Provided material →

========

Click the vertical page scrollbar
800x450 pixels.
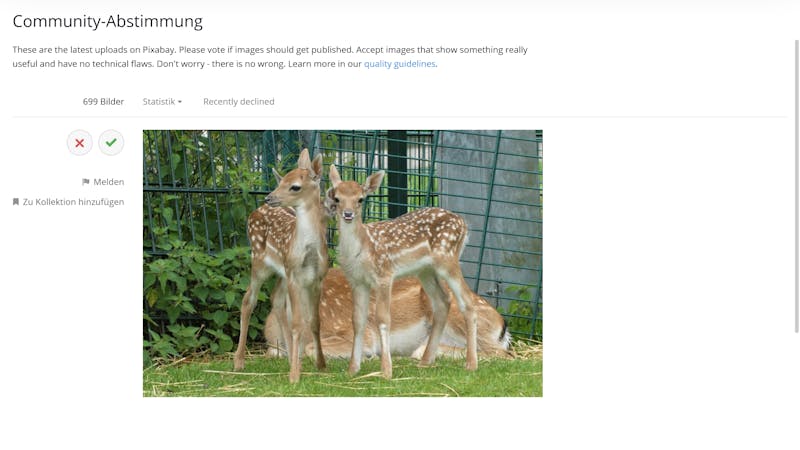[796, 186]
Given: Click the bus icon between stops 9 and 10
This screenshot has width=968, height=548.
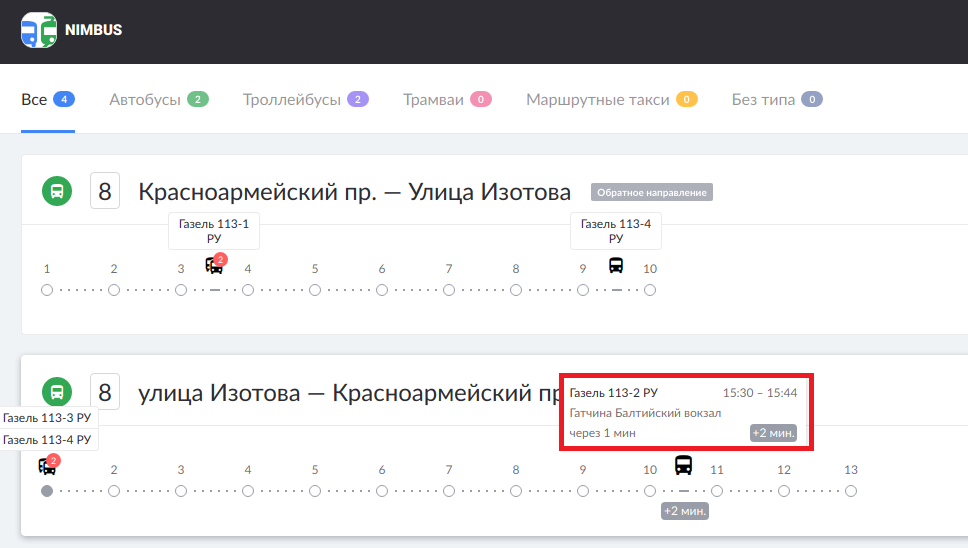Looking at the screenshot, I should [616, 265].
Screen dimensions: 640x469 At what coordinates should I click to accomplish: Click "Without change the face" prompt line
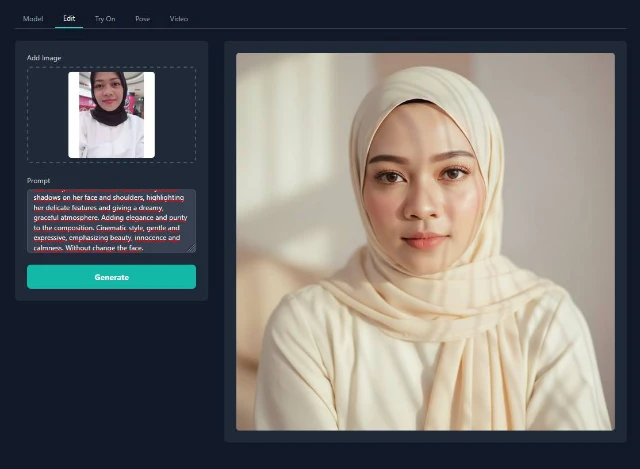105,247
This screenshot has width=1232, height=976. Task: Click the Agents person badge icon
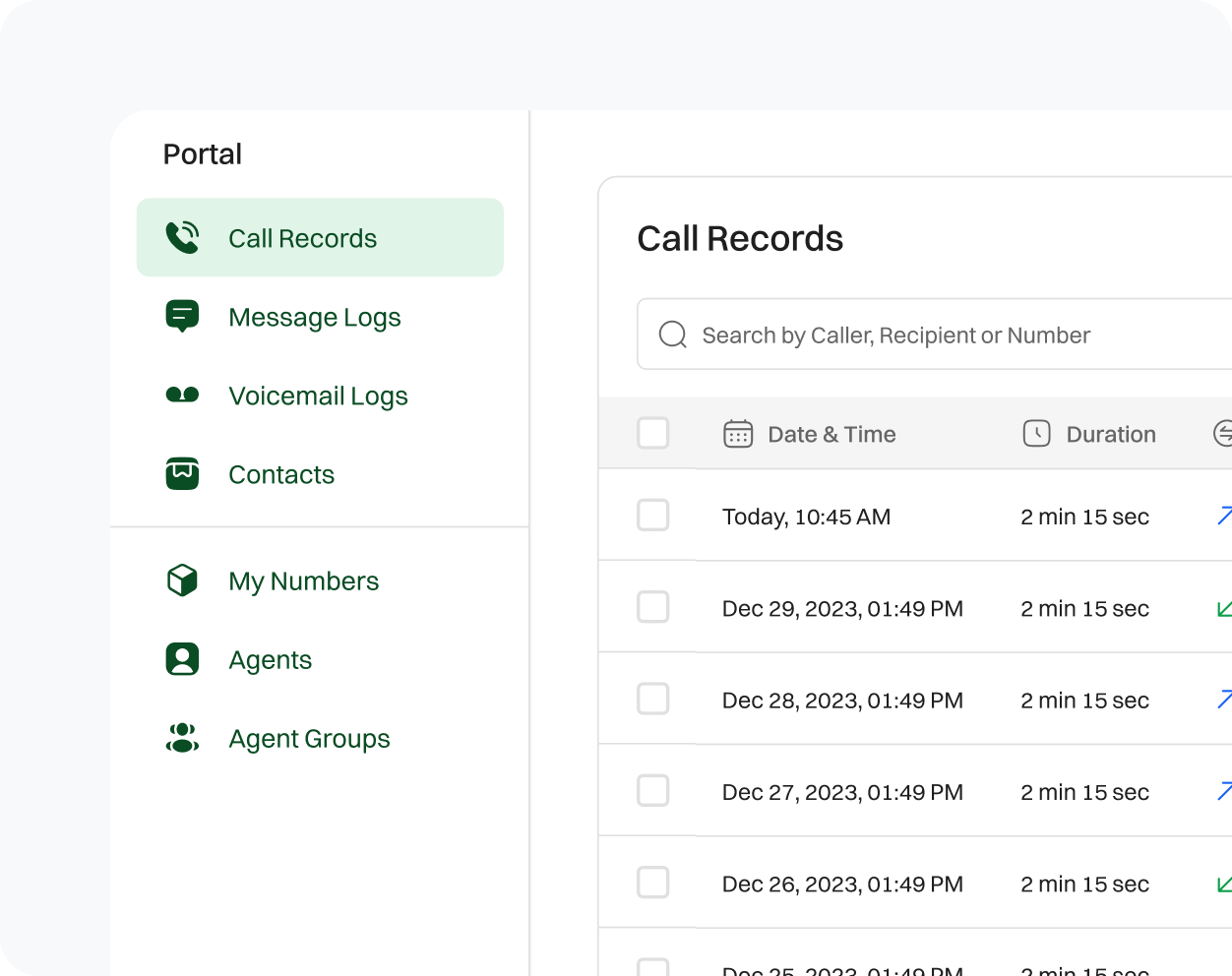[182, 659]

========

Problem description → When the line containing "800x450 pixels." has been located, retype it and each line after it through the end of the records, excluding the pictures and adding nothing else.

Exercise output →
800x450 pixels.
[796, 186]
Given: Click the bus icon between stops 9 and 10
This screenshot has width=968, height=548.
Looking at the screenshot, I should [616, 265].
Screen dimensions: 640x469 At what coordinates should I click to accomplish: Click "Without change the face" prompt line
105,247
This screenshot has width=1232, height=976. Task: Click the Agents person badge icon
[182, 659]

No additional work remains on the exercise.